Every line below between the line holding "Employment (231, 2010)" and the line holding "洗顔ネット (111, 1884)", inclusive, should be repeated exactly, and all other lines omitted.
============================================================
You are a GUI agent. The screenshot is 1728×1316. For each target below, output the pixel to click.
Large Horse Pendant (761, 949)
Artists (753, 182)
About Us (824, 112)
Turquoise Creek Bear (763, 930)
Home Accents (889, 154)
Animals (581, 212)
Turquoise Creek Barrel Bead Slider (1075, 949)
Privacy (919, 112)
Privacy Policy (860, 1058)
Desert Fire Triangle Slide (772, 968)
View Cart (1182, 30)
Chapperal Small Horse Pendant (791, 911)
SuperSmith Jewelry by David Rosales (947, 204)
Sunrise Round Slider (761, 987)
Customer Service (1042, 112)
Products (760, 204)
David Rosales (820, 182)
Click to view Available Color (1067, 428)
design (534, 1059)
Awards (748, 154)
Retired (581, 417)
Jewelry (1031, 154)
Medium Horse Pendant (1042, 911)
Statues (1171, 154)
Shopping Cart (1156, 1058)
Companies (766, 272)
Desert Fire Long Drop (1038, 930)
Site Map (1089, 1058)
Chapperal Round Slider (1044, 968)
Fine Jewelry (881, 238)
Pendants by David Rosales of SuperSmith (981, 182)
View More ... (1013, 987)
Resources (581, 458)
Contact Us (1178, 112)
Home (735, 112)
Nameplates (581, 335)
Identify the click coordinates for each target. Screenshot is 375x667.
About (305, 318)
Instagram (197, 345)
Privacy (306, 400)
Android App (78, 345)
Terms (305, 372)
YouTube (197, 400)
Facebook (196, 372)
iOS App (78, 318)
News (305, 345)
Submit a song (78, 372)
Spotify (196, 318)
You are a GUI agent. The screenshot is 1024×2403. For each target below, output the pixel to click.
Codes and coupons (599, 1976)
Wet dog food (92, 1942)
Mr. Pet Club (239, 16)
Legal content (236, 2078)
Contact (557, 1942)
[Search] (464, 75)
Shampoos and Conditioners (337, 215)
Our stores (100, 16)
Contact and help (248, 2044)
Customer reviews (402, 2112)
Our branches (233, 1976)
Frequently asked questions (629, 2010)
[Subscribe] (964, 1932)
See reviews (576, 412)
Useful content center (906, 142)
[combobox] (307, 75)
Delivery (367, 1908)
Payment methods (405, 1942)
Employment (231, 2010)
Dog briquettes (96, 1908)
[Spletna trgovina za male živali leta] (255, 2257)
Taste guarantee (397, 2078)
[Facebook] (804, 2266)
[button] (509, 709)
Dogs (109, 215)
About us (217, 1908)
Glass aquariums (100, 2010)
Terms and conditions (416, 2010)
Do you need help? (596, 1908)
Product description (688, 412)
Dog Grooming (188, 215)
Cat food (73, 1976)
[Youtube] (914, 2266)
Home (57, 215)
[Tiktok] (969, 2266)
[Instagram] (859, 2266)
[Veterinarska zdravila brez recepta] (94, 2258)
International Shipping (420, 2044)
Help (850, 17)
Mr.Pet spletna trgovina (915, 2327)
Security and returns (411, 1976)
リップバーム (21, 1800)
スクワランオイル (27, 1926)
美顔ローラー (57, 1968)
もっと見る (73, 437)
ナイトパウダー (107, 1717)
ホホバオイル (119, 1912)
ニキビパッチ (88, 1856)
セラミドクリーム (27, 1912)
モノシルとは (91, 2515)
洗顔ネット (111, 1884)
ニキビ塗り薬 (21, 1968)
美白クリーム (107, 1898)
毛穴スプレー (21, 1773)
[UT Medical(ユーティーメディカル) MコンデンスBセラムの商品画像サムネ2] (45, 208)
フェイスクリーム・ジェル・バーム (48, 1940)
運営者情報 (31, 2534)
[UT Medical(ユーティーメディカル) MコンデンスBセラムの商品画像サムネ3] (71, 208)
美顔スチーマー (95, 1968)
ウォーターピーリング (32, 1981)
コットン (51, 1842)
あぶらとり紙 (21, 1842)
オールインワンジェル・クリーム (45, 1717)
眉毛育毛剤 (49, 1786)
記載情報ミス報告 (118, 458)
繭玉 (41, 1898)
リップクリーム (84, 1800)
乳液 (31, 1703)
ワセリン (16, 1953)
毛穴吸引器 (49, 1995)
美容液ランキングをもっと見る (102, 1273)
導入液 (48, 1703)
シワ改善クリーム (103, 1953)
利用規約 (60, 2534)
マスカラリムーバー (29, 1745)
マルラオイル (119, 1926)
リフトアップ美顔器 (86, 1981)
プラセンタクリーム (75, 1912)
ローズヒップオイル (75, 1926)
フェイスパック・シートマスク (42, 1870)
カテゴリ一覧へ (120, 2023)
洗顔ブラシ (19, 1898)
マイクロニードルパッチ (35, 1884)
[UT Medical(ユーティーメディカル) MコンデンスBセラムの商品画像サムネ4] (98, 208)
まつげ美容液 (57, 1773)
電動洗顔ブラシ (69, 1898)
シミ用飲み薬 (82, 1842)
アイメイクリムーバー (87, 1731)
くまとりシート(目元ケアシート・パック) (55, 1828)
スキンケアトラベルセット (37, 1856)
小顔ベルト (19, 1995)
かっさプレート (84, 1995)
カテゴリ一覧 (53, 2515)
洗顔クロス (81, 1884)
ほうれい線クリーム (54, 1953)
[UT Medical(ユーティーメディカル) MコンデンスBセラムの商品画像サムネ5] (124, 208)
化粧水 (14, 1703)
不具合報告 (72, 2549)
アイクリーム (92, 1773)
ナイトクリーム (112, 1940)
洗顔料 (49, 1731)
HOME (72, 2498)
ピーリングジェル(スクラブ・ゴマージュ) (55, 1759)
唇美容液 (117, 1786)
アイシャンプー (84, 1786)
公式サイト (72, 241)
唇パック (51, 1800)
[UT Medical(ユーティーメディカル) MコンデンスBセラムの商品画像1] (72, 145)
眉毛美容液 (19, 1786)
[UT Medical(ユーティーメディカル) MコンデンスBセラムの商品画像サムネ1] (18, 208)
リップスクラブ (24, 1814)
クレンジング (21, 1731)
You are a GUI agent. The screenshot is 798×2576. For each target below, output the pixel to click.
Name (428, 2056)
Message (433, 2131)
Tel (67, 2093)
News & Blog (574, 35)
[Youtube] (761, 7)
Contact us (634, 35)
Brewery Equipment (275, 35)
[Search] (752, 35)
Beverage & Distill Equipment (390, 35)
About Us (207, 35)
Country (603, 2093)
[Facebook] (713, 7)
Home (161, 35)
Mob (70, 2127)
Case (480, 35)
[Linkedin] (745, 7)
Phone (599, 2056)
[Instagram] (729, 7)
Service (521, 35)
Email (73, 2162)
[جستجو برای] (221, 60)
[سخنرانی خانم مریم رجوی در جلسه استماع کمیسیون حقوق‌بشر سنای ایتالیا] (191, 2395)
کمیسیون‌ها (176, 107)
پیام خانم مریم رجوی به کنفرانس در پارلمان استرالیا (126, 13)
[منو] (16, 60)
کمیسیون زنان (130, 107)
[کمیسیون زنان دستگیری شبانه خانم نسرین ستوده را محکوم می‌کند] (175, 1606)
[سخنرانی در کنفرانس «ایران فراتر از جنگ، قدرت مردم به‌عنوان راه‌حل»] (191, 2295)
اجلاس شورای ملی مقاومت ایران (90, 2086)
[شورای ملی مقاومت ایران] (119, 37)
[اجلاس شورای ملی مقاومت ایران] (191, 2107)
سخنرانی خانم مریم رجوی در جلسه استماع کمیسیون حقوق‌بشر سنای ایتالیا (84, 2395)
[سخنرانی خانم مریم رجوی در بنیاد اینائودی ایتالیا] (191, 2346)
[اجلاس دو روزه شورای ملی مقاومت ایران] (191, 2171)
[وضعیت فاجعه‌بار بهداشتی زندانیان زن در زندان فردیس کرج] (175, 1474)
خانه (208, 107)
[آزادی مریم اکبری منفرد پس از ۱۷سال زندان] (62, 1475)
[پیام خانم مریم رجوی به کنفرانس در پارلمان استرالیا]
============================================================
- _Exercise output_:
Employment (231, 2010)
Dog briquettes (96, 1908)
[Spletna trgovina za male živali leta] (255, 2257)
Taste guarantee (397, 2078)
[Facebook] (804, 2266)
[button] (509, 709)
Dogs (109, 215)
About us (217, 1908)
Glass aquariums (100, 2010)
Terms and conditions (416, 2010)
Do you need help? (596, 1908)
Product description (688, 412)
Dog Grooming (188, 215)
Cat food (73, 1976)
[Youtube] (914, 2266)
Home (57, 215)
[Tiktok] (969, 2266)
[Instagram] (859, 2266)
[Veterinarska zdravila brez recepta] (94, 2258)
International Shipping (420, 2044)
Help (850, 17)
Mr.Pet spletna trgovina (915, 2327)
Security and returns (411, 1976)
リップバーム (21, 1800)
スクワランオイル (27, 1926)
美顔ローラー (57, 1968)
もっと見る (73, 437)
ナイトパウダー (107, 1717)
ホホバオイル (119, 1912)
ニキビパッチ (88, 1856)
セラミドクリーム (27, 1912)
モノシルとは (91, 2515)
洗顔ネット (111, 1884)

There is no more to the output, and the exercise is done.